With the UN Refugee Agency (UNHCR) and other partners, UNICEF has constructed additional classrooms at Paysannat L, a school in the Rwandan host community. UNICEF is working with the Ministry of Disaster Management and Refugee Affairs and the Ministry of Education to integrate all refugee students into the national school system.

“There are still a lot of drop outs,” Anne Anaïs continued. “Some of my peers stay home because they do not have parents and they need to stay in the camp to work and get food or clothes. Some of them are even pregnant or have babies, so they have to stay home and take care of them.”

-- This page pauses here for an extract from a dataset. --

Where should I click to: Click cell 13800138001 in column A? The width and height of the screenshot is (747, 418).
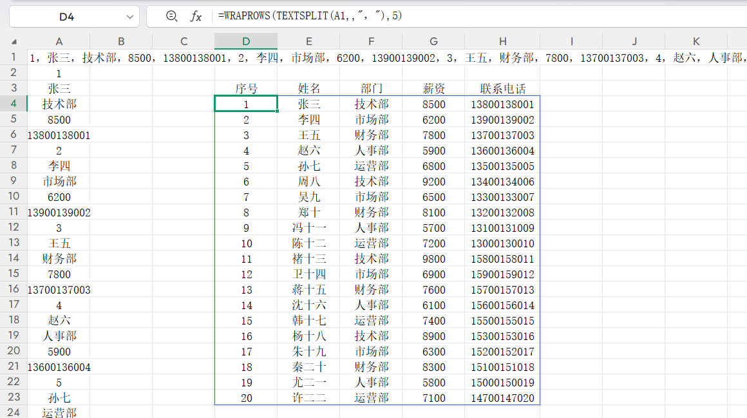pyautogui.click(x=59, y=135)
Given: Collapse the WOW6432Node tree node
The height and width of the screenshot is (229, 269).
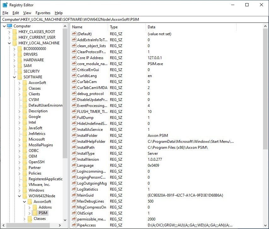Looking at the screenshot, I should coord(20,196).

Anne Anaïs is determined to overcome her circumstances. “When I finish school, I want to go to university, and then I will become a journalist or a banker.”

Mahama Camp hosts more than 56,000 Burundian refugees, who fled political instability in their home country. Almost half of those refugees - 46 per cent - are children. More than 20,000 of those children are enrolled in primary and secondary schools, and around 6,000 young children between the ages of 0 and 6 receive home-based or centre-based early childhood development services. UNICEF Rwanda also helps ensure routine immunisations for children under five, and helps provide water, sanitation and hygiene services to refugees in the camp.